Of course, I've always had the nagging suspicion that BitCoin's authors recognized that this would be a brilliant pyramid scheme. They had access to mining far earlier than most anyone else, so the "effort" in their mining work was much easier, requiring less costly capital investments. They're now able to take advantage of the BitCoin hype and cash out with tremendous benefits. Tremendous benefits that would be taxed if their home government knew who they were. Don't expect a BitCoin patent anytime soon.
/* Dang, I can't type that well. */
I thought USA terrorism laws prevented banks from doing anon transactions. How are they going to work around that.
Okay, we get it, everything is related to Bitcoin and we must hear about it daily. Including this patent which barely has anything to do with how Bitcoin operates on a technical or design level, other than whatever the submitter could pretend to find while glancing over the patent abstract.
I really wish the Slashdot love affair with Bitcoin would end, already.
Why bother with digital currencies like Bitcoin when you have the Fed at your beck and call?
Browsing at +1 - no ACs, I ignore their posts. So refreshing!
Why bother with digital currencies like Bitcoin when you have the Fed at your beck and call?
Easy Fed is a consortium of all the banks and a quasi government agency like Fanni Mae. So any extra cash printed is still owned by the treasury department even if you have a voice on a consortium of other banks.
BUT ... if you mine it yourself you own all of it :-) And now you have the other banks by the balls if your standard wins. You decide, control, and set whatever the hell interest rates on the whole damn world!
Actually that is pretty damn scary and as evil as the FED is at least one can't step on the toes of everyone as they have a say even if we don't
http://saveie6.com/
"Satoshi isn't going to come out of hiding to claim a patent, and no one else would have the standing to do so."
having invented it is irrelevant to being first to claim ;).
world was created 5 seconds before this post as it is.
Besides Fox News's dumb ass, who said "bitcoin killer"? Why the hell would it be quoted if no one said it?
Also, the rest of the article is clearly bullshit, but I'm pretty sure the comments above this one have already covered all the other ways in which the writer has failed.
In reality, in the software world, all too often the patents are protecting what people want to do, or the behaviour of the system.
I have a no-frills online bank that will let me transfer funds for free to other bank accounts, but they have to be *my* accounts and I have to send in a form and a void check first and it takes a while to set up each account.
On the other hand, I can use a paper check at no charge. (They even send me new checks for free.)
This makes no sense. A check is simply a piece of paper with bank account information on it. Why can't I enter that information manually (or scan it electronically) and do a direct transfer into someone's account?
It can't be security, since there will be a direct record of the transaction.
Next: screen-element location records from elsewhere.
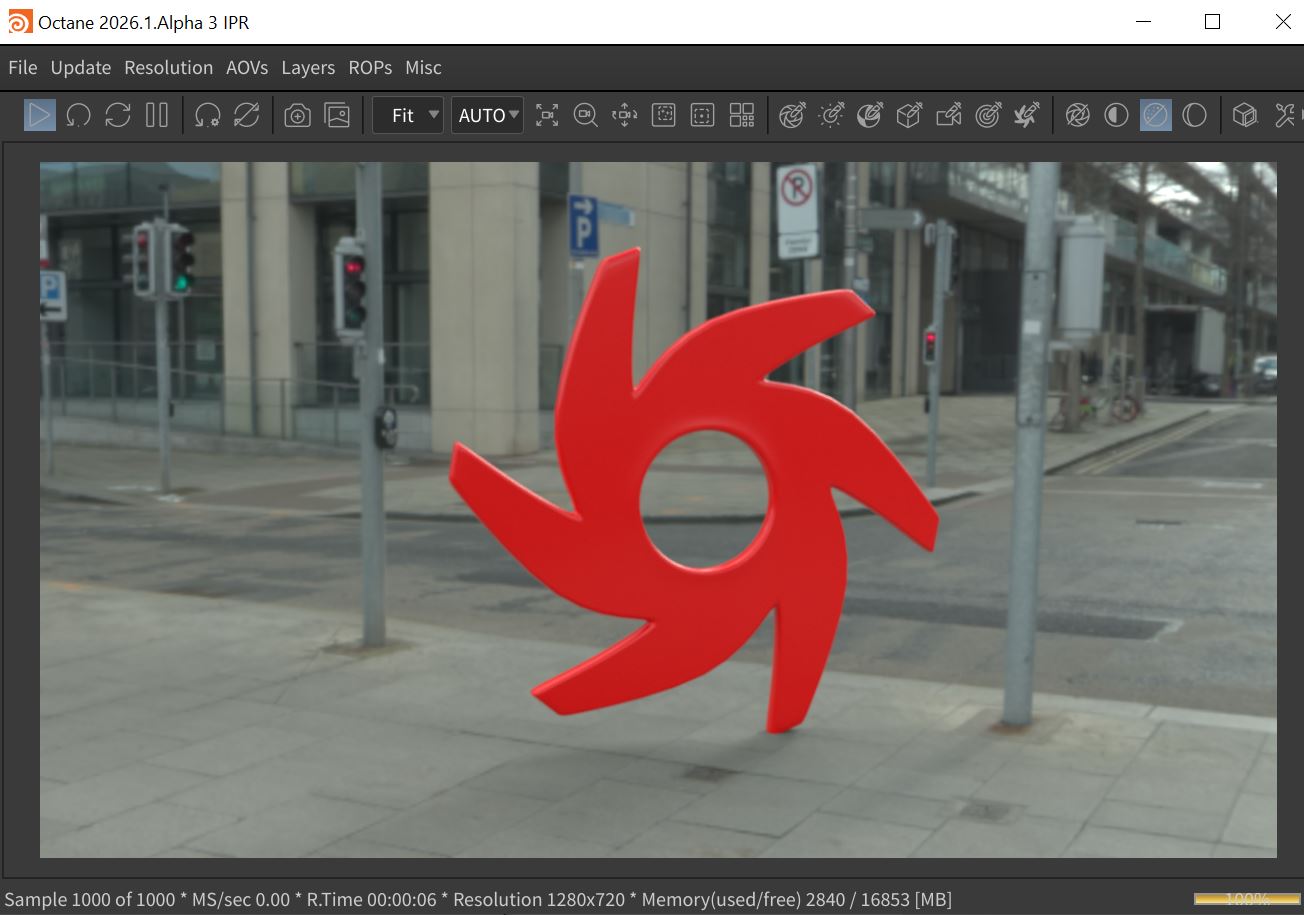Open the image gallery icon beside camera
The width and height of the screenshot is (1304, 915).
338,116
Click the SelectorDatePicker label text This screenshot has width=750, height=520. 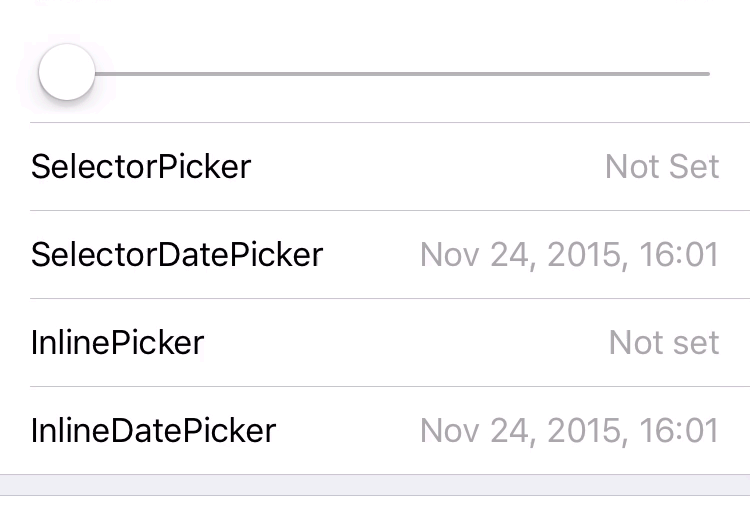coord(177,255)
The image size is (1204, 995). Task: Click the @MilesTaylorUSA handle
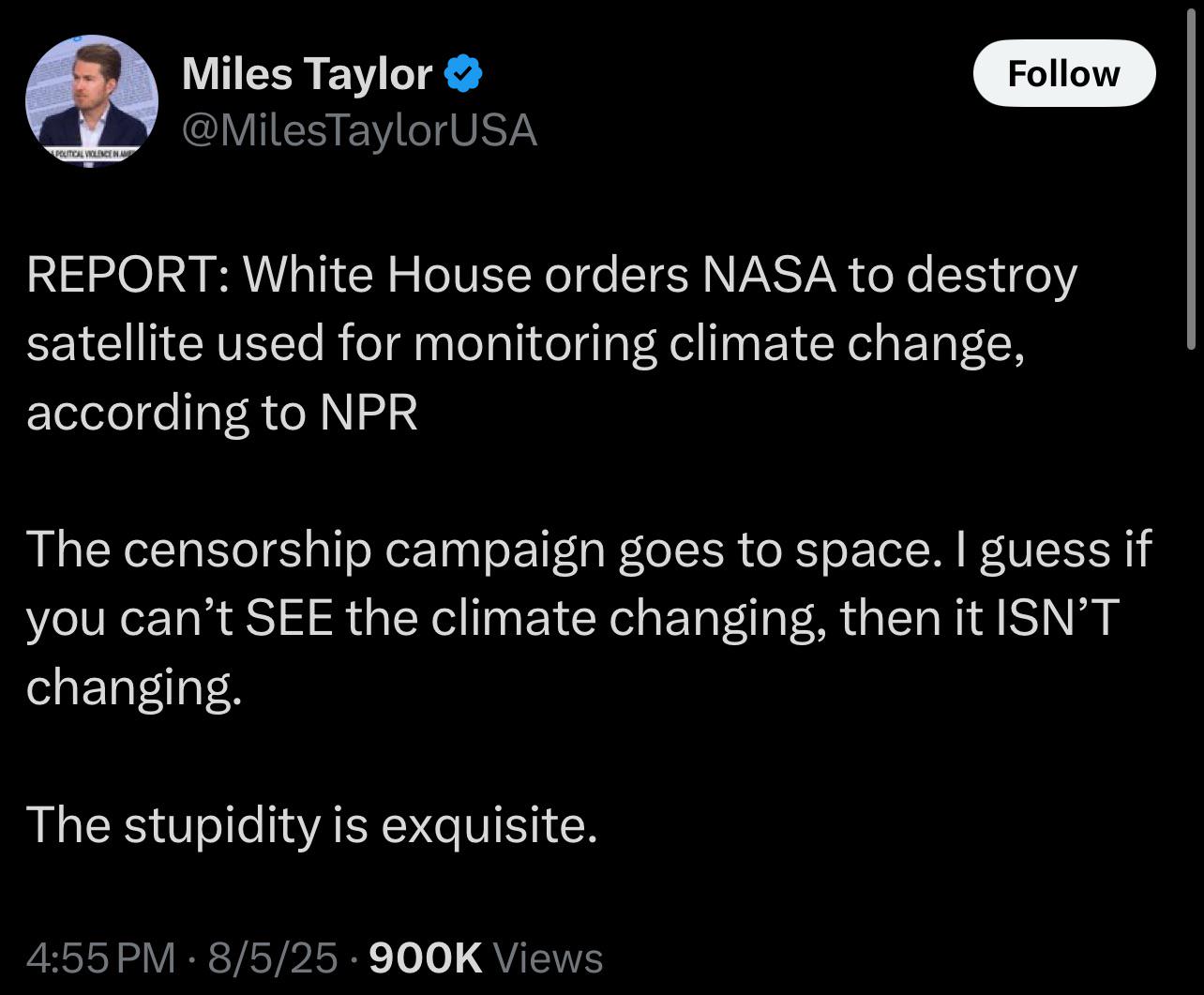[x=359, y=130]
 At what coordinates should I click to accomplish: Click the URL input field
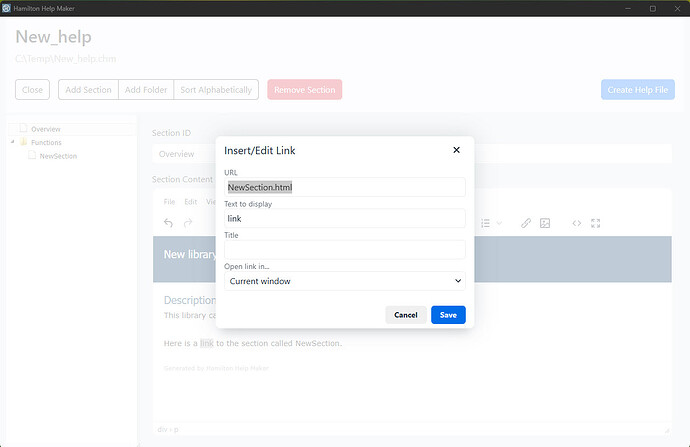pyautogui.click(x=345, y=187)
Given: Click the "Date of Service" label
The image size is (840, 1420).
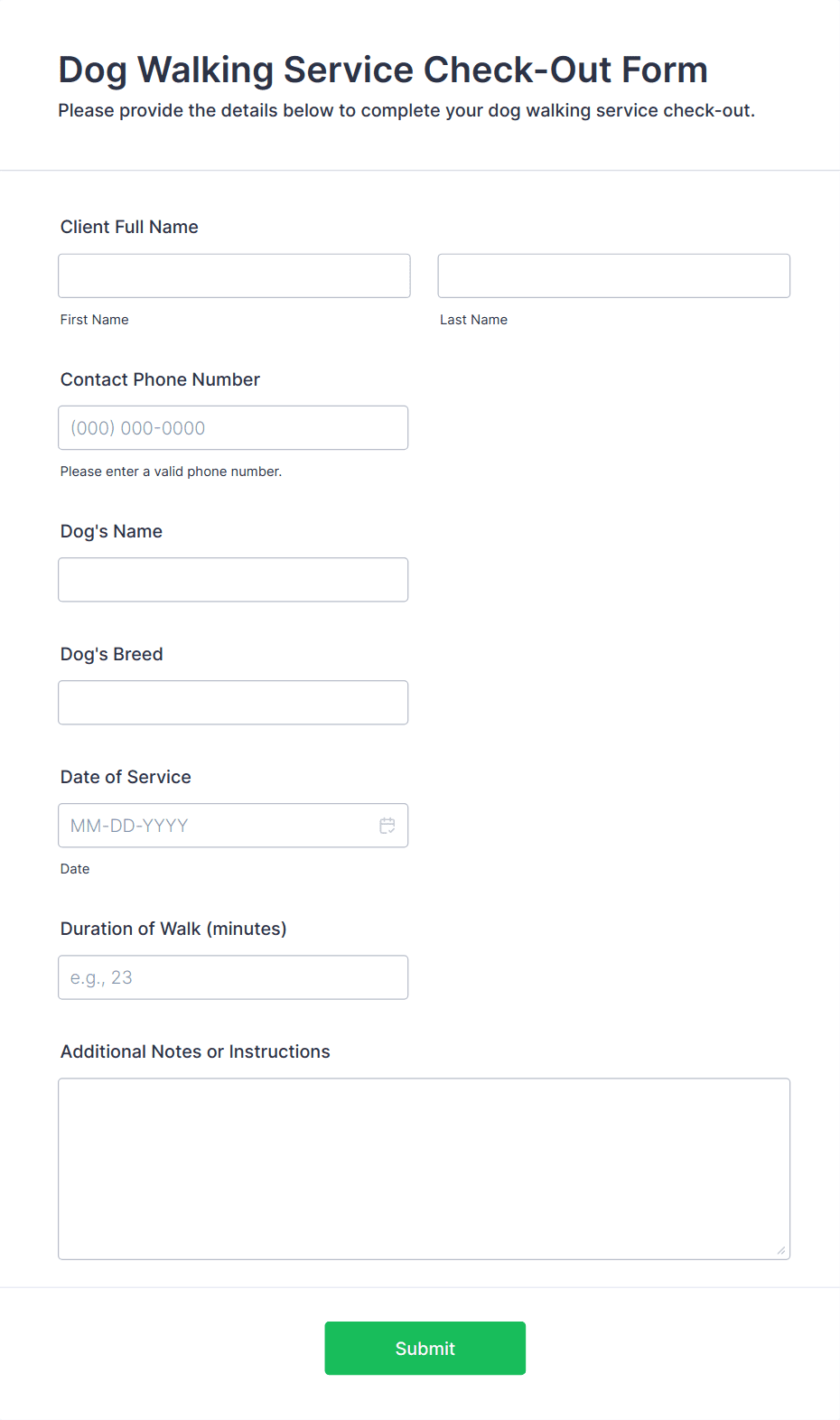Looking at the screenshot, I should [126, 777].
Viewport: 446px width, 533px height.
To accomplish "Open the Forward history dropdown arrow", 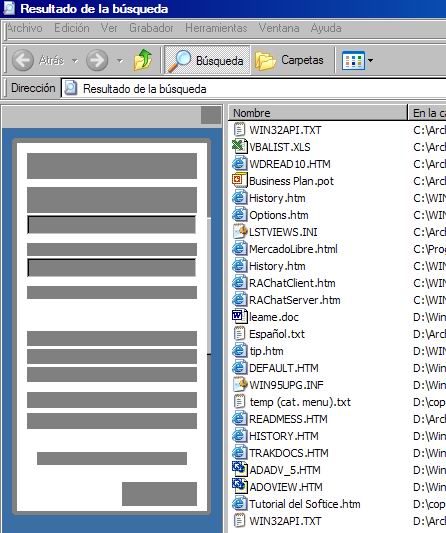I will coord(119,61).
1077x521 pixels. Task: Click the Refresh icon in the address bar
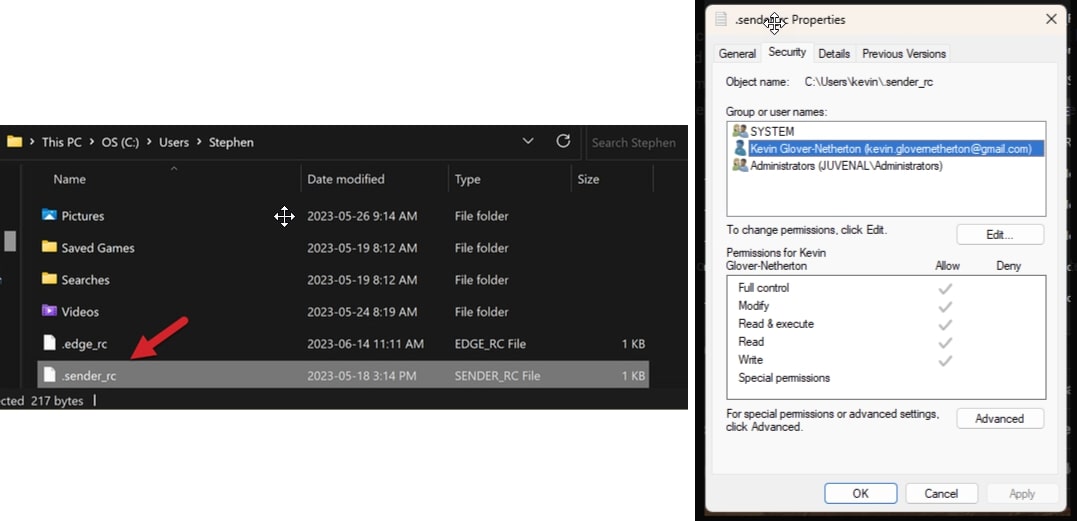tap(563, 141)
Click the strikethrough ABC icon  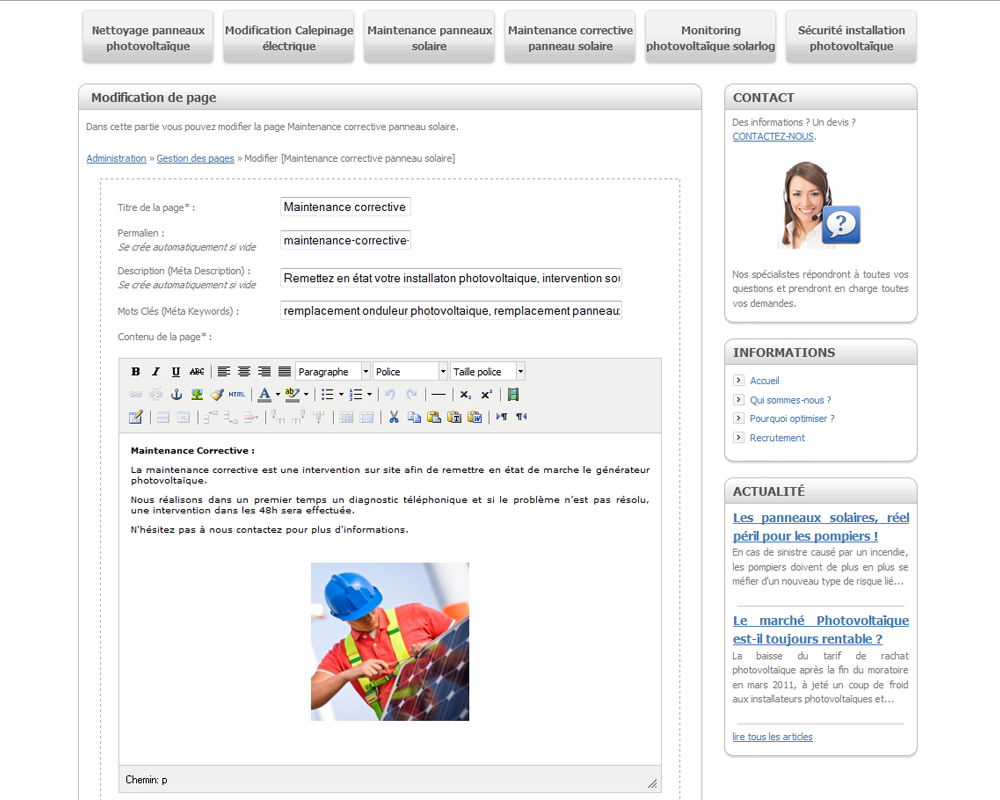click(x=197, y=372)
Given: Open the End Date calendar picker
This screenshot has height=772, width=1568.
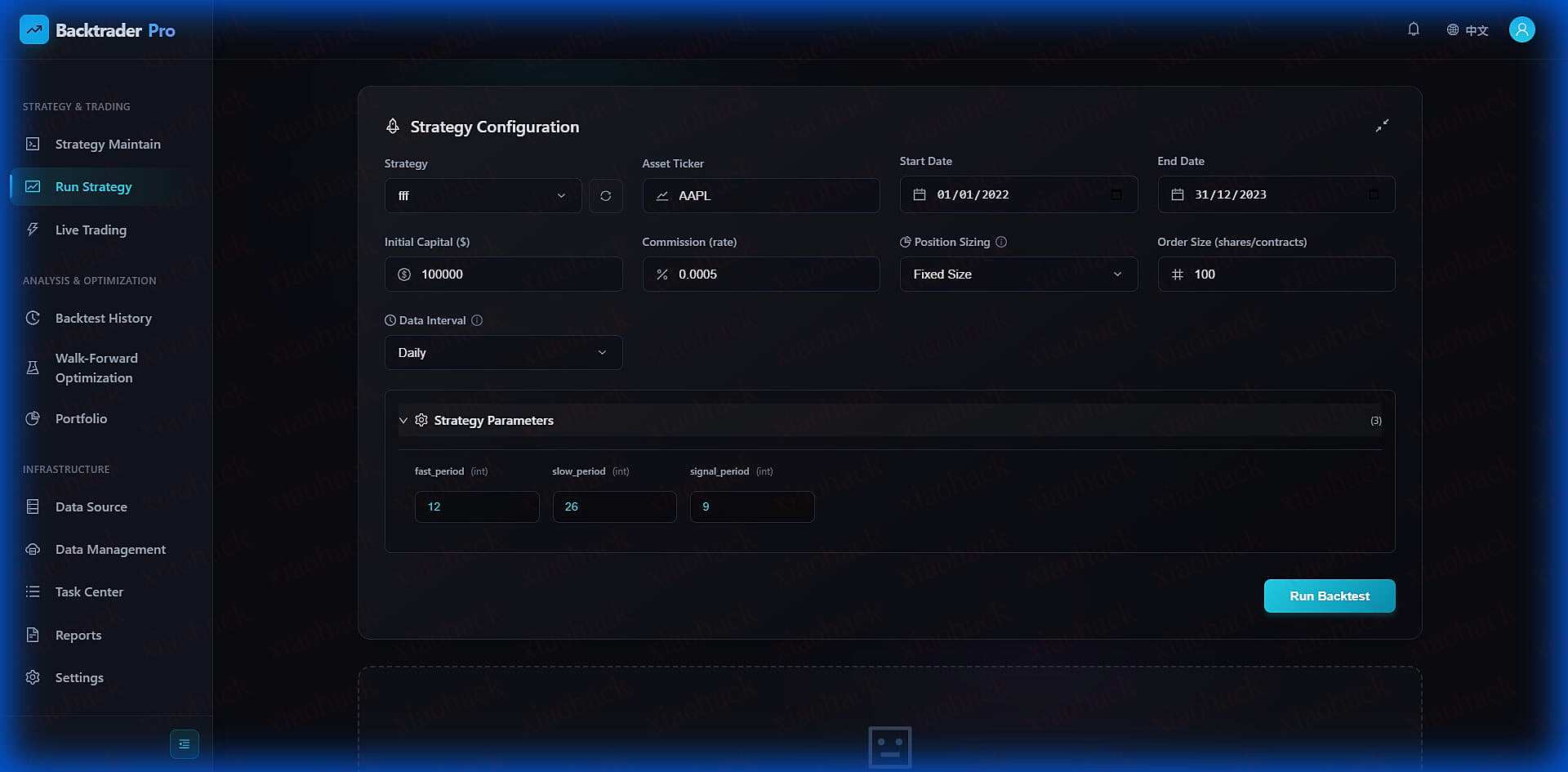Looking at the screenshot, I should pos(1374,194).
It would be no more risky than an existing inter-account transfer.
I can use paper checks entirely for free, but if I want to transfer funds directly to someone else's account the bank wants a fairly substantial fee for the service even though it could be done entirely automatically with no person in the loop.
Makes zero sense...
Their main purpose is to provide profit for the shareholders.
One way of doing that is to extract as many fees as possible from retail banking customers while doing as little to earn the fees as possible.
I clued into this ages ago, so I use a no-fee online account for the vast majority of my personal banking.
I thought this was done in the 90's by NatWest but ended up being bought up and turned into loyalty card systems, rather than kept as cash that people could actually use to buy useful things.